=== Section Start ===

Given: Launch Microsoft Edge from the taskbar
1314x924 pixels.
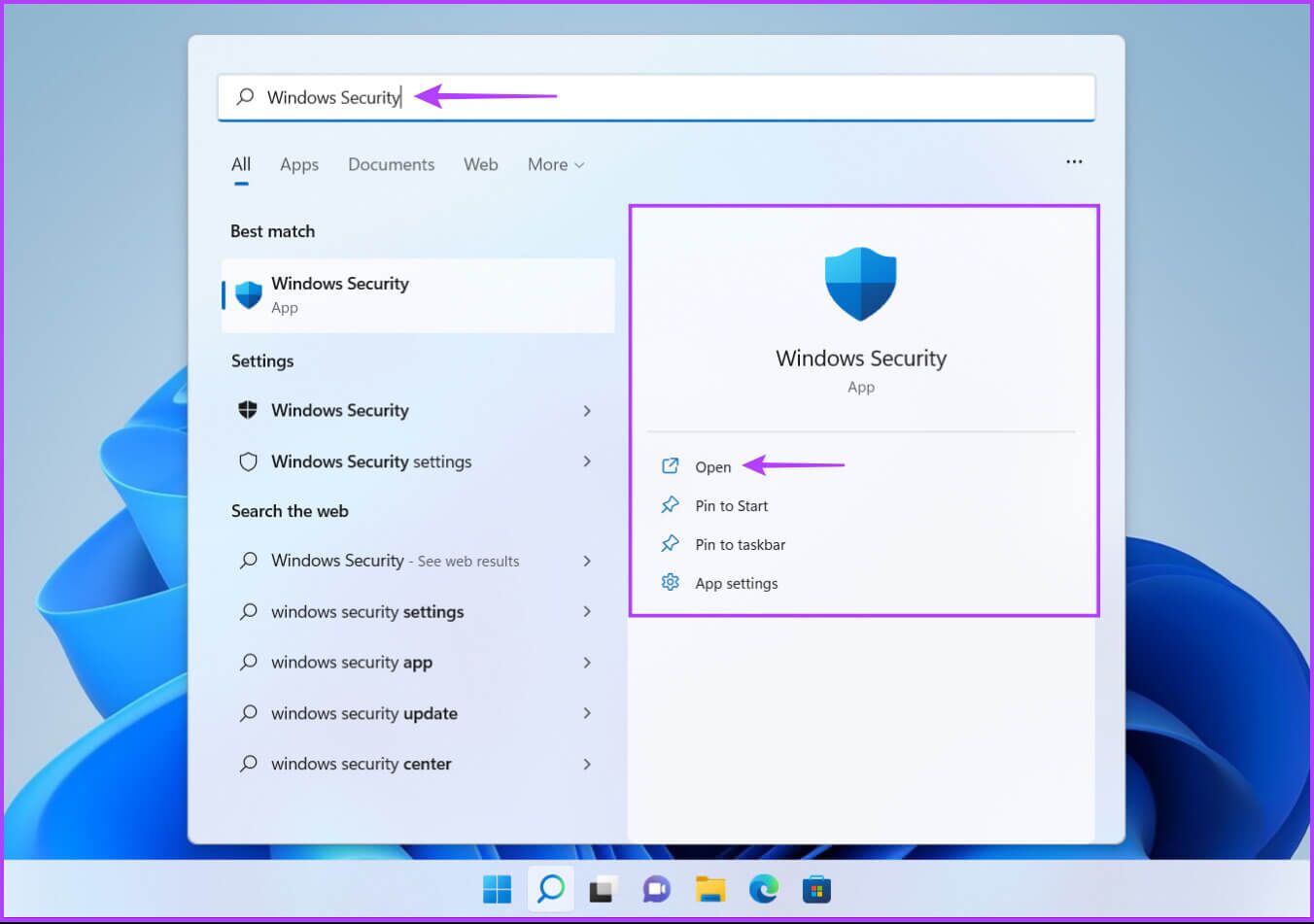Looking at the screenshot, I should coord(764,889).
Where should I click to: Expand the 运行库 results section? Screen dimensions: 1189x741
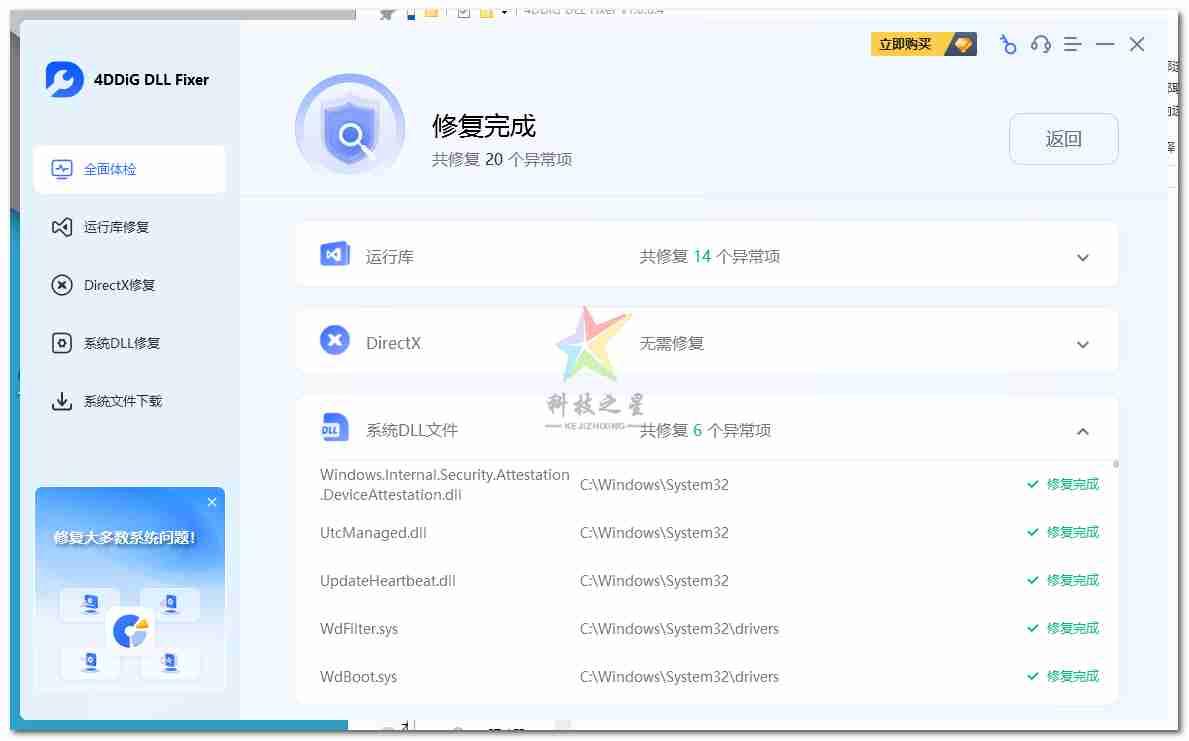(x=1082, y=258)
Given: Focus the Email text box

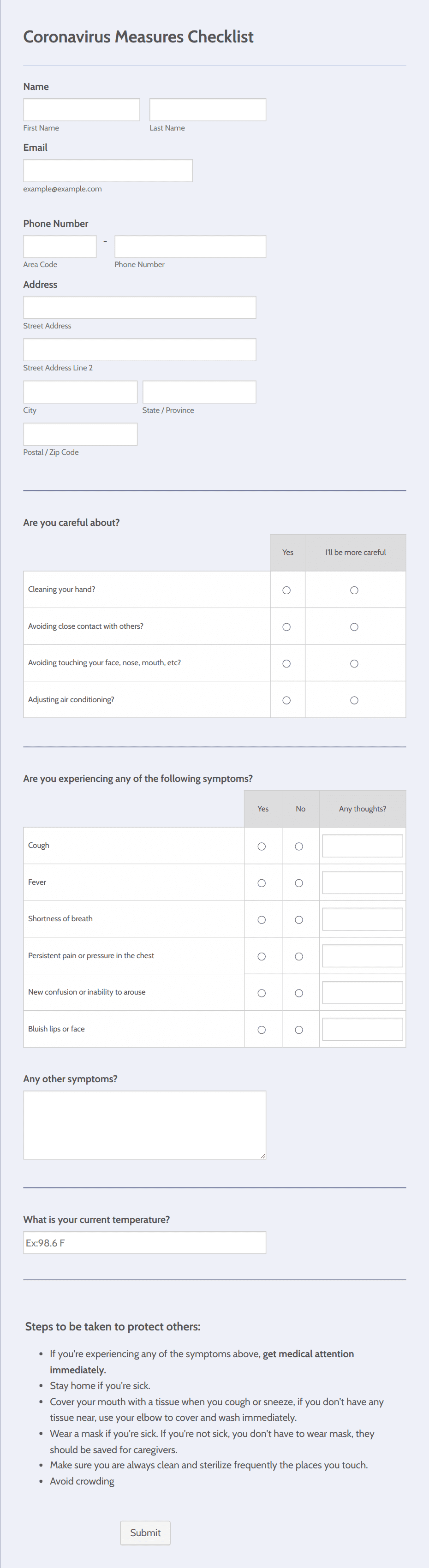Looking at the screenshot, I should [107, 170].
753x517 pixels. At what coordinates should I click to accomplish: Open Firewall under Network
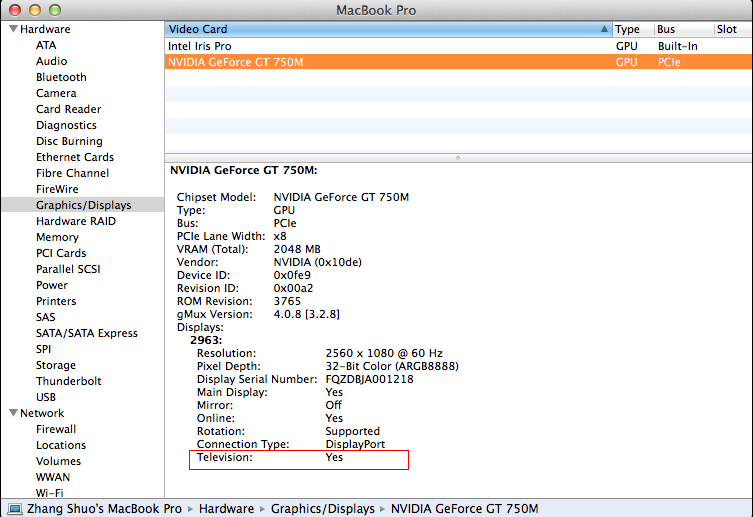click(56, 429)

=== Section End ===

**What the task requires:** Output the material word for word, and keep the pictures out.

**Written solution:**
Given: Launch Microsoft Edge from the taskbar
1314x924 pixels.
Looking at the screenshot, I should coord(764,889).
Where should I click to: Expand the 运行库 results section? Screen dimensions: 1189x741
(x=1082, y=258)
Given: Focus the Email text box

Looking at the screenshot, I should [107, 170].
753x517 pixels. At what coordinates should I click to accomplish: Open Firewall under Network
click(56, 429)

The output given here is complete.